The most intelligent birds appear to be the parrots, crows, ravens, and jays.

Birds demonstrate counting, associative learning, spatial temporal abilities, self-awareness, and tool use.  Many birds name their individual offspring, who are then known by that sound for the rest of their lives. Some birds use the memory of specific smells to navigate trips of thousands of miles of land and ocean. Finches learn grammar, like humans by listening to others. Bengal finches use strict rules of syntax.  That is, the order that they use different tweets is important, more complex than language used by monkeys.  In a study where young birds were raised in isolation and developed an abnormal song, in another generation the children of these aberrant birds gradually learned the “normal” songs.

Caledonian crows are now known to have metacognition (meaning they are aware that they know), as well as advanced memory, remembering specific people, cars, and urban situations, maintaining grudges with specific people and cars for several years.

Their tool use is as advanced as primates, able to use multiple different tools including unnatural ones in multi step processes. One crow upgraded a tool, molding a piece of wire into a hook in order to get a treat out of a difficult place.  Recently they used a set of three different tools to perform actions, a feat greater than chimpanzees are able to perform.

Pigeons, with much smaller brains, have also adapted to complex urban life. They are able to tell the difference between two similar appearing researchers wearing the same clothing, approaching each differently.  Pigeons search out discarded food, and adjust their pitch to avoid competition with the quality of noise in the urban surroundings.

“I Love You”

The parrot Alex, studied by Dr. Pepperburg for many years, was able to invent new words, such as “banerry,” for a combination of banana and cherry, when referring to an apple.  Alex understood zero.

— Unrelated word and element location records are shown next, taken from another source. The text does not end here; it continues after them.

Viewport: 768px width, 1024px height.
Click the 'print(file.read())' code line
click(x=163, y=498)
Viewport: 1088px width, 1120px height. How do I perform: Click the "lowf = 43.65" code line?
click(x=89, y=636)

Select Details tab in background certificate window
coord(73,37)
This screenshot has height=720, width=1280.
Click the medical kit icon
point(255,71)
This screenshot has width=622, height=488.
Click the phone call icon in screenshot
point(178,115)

He was able to count and add numerals up to eight.  Significantly, when Dr. Pepperburg left the hospital the night before Alex died, he said “You be good. I love you. See you tomorrow.”

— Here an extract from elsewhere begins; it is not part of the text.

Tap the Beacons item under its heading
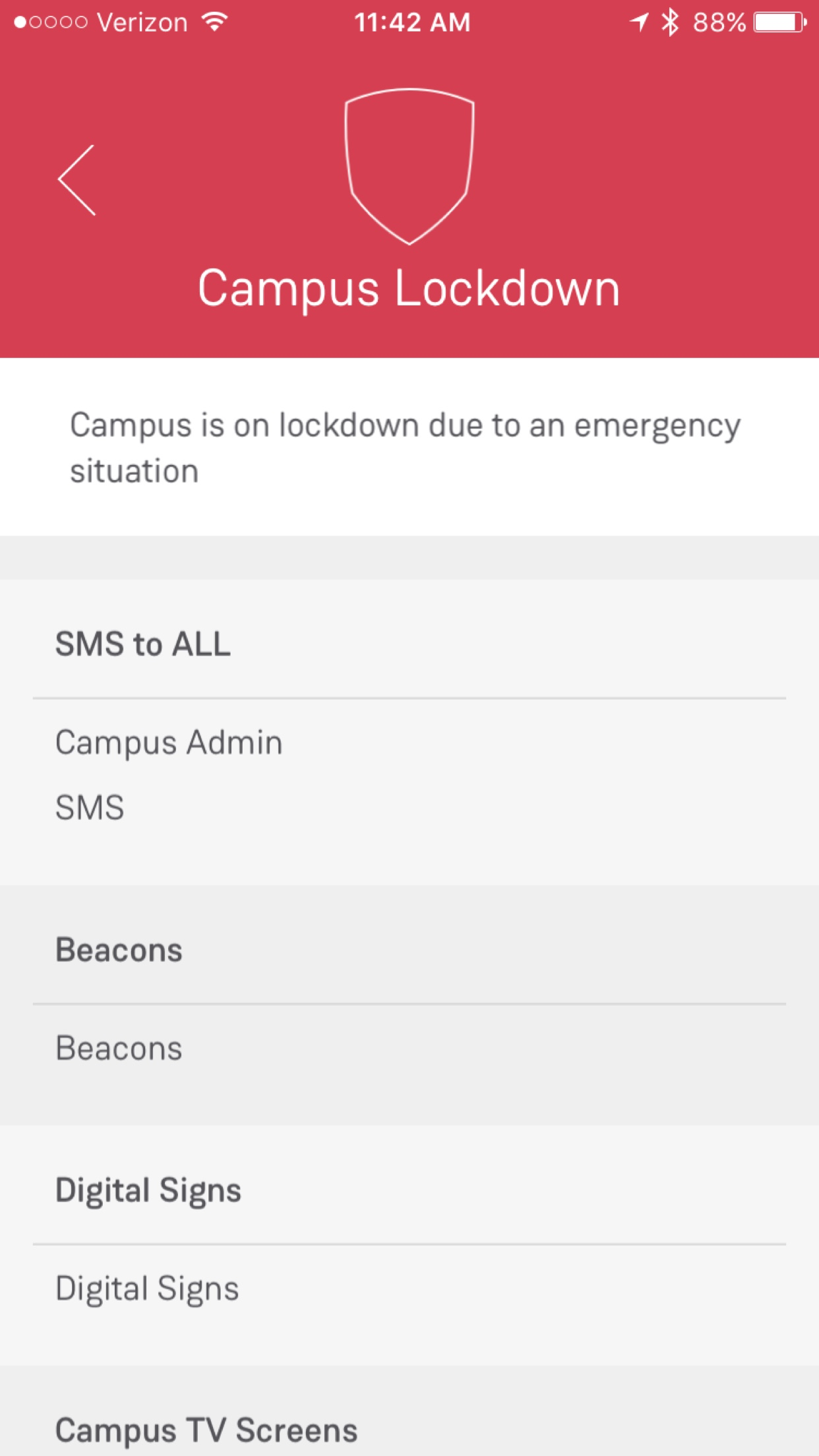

While many birds are able to invent complex nests, bowerbirds show advanced artistic ability, using optical illusions in order to maximize their already impressive structures, all to impress their ladies.

Bowerbirds Artistic Mating Nest with Optical Illusion

Tropical birds show advanced planning and memory in gathering a meal of ants.  Army ant colonies periodically attack other insects in large swarms. Even when not hungry, the birds find the new nests and keep track of the nests of multiple ant colonies planning for attacks when the ants are on the move.

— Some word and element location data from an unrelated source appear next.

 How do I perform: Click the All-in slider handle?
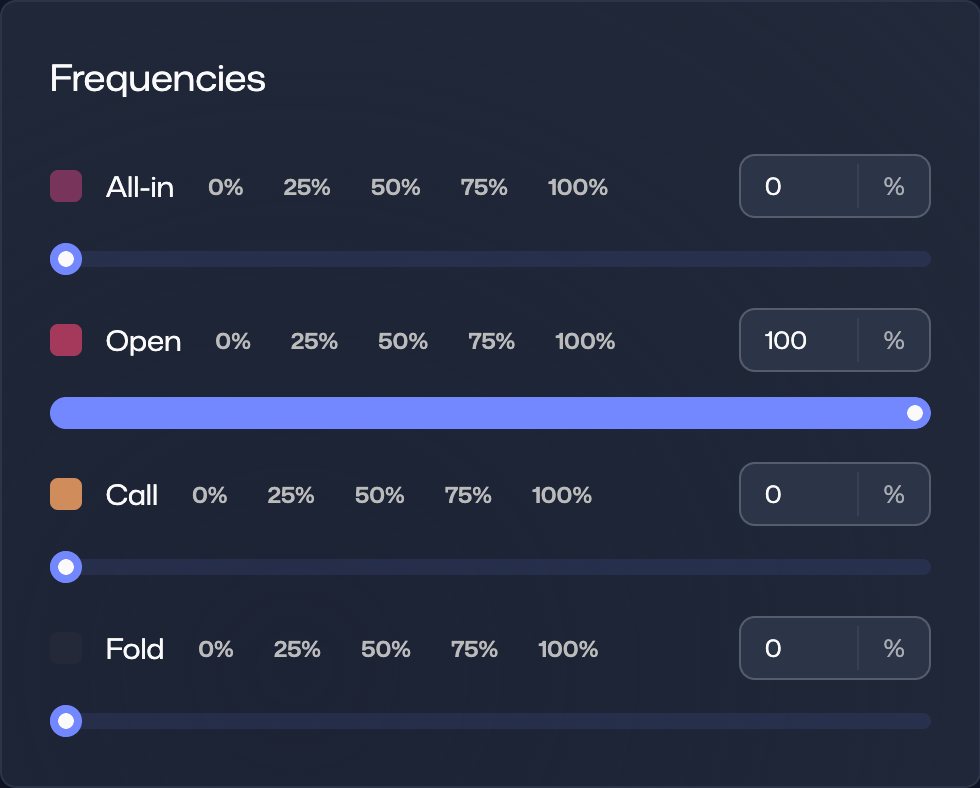(66, 260)
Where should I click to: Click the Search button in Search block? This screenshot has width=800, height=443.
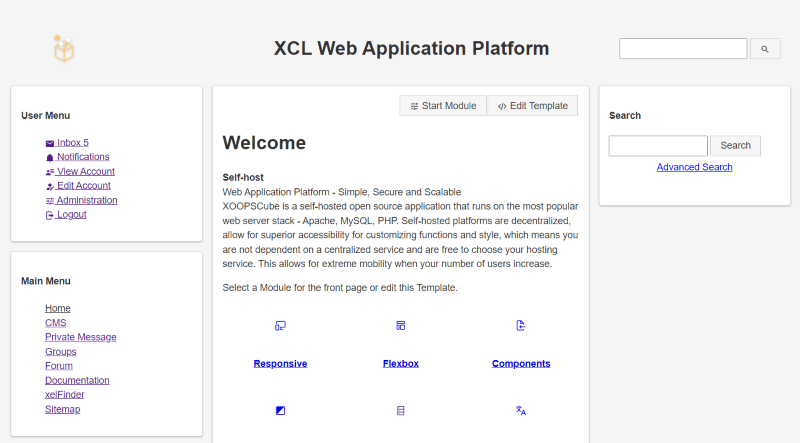pos(735,145)
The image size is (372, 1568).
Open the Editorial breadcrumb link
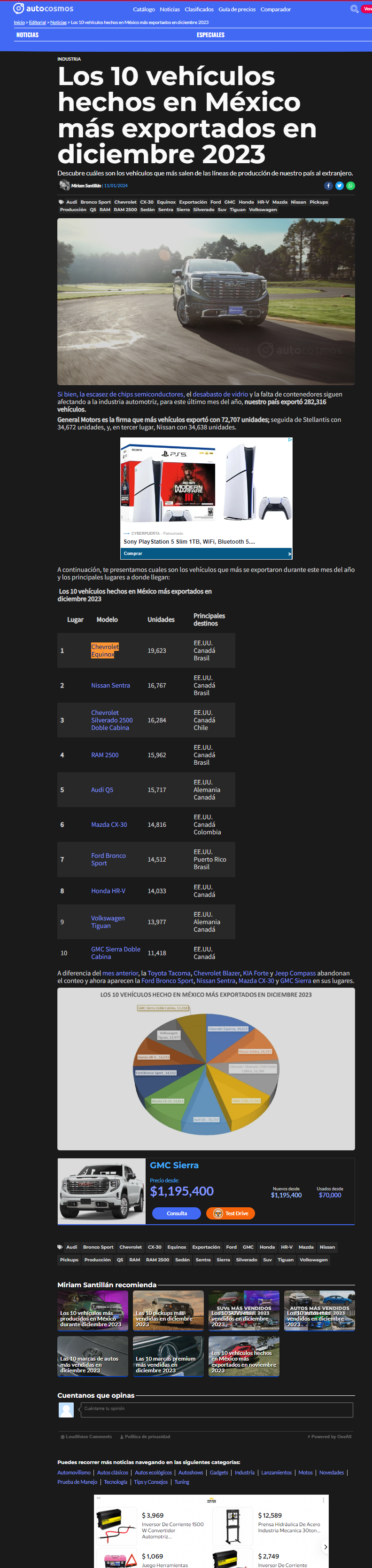[x=37, y=23]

One type of bird in the African desert, the drongos, watches for predators making a sound every 5 seconds to let others know they are guarding. They protect smaller pied babblers who forage for insects while the drongos watch. The drongos then swoop down and take a portion of the food.  When a recording of the drongo sound was played back , without the drongos actually being present, the babbler birds had less fear and foraged in a wider area, expecting the drongos to help them in exchange for some of the food.


Despite small brains, which have been called “primitive,” birds show a wide variety of cognitive and social abilities. The finding that jaybirds appear to mourn over a dead comrade shows how little we know about the inner lives of animals.